Goal of the exercise: Below are records; please set down exactly the lines from the first through the one containing "Screen dimensions: 571x385".

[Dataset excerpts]
+ + +
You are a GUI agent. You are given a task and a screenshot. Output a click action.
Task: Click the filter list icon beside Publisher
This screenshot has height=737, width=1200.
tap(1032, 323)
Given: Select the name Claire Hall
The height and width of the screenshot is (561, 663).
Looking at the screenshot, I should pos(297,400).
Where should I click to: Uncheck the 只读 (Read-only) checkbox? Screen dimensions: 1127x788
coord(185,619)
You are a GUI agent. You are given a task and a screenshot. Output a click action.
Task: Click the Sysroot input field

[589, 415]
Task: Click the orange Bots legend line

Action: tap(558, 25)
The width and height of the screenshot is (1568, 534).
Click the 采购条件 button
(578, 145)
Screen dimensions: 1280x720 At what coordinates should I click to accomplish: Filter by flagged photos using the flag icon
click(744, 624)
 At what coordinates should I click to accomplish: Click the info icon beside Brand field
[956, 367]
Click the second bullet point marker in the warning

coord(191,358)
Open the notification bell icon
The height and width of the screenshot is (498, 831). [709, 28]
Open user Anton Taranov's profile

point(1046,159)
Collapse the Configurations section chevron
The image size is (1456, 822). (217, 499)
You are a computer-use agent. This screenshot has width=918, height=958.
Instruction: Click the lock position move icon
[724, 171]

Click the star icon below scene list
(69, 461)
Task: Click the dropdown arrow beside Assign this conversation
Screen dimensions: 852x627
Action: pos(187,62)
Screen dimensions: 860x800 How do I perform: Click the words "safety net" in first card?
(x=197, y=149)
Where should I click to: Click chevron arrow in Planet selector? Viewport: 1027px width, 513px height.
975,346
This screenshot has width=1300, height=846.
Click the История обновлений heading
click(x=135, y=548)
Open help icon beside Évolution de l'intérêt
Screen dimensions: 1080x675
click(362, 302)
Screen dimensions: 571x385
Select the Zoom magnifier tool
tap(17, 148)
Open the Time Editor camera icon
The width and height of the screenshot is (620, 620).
+ + +
Written reply:
You are a GUI agent. You are given a task and a screenshot. Output a click action.
Task: Click the filter list icon beside Publisher
This screenshot has height=737, width=1200.
tap(1032, 323)
Given: Select the name Claire Hall
The height and width of the screenshot is (561, 663).
Looking at the screenshot, I should pos(297,400).
Where should I click to: Uncheck the 只读 (Read-only) checkbox? Screen dimensions: 1127x788
coord(185,619)
You are a GUI agent. You are given a task and a screenshot. Output a click action.
Task: Click the Sysroot input field

[589, 415]
Task: Click the orange Bots legend line

Action: tap(558, 25)
The width and height of the screenshot is (1568, 534).
Click the 采购条件 button
(578, 145)
Screen dimensions: 1280x720 At what coordinates should I click to accomplish: Filter by flagged photos using the flag icon
click(744, 624)
 At what coordinates should I click to accomplish: Click the info icon beside Brand field
[956, 367]
Click the second bullet point marker in the warning

coord(191,358)
Open the notification bell icon
The height and width of the screenshot is (498, 831). [709, 28]
Open user Anton Taranov's profile

point(1046,159)
Collapse the Configurations section chevron
The image size is (1456, 822). (217, 499)
You are a computer-use agent. This screenshot has width=918, height=958.
Instruction: Click the lock position move icon
[724, 171]

Click the star icon below scene list
(69, 461)
Task: Click the dropdown arrow beside Assign this conversation
Screen dimensions: 852x627
Action: pos(187,62)
Screen dimensions: 860x800 How do I perform: Click the words "safety net" in first card?
(x=197, y=149)
Where should I click to: Click chevron arrow in Planet selector? Viewport: 1027px width, 513px height.
975,346
This screenshot has width=1300, height=846.
Click the История обновлений heading
click(x=135, y=548)
Open help icon beside Évolution de l'intérêt
Screen dimensions: 1080x675
click(362, 302)
Screen dimensions: 571x385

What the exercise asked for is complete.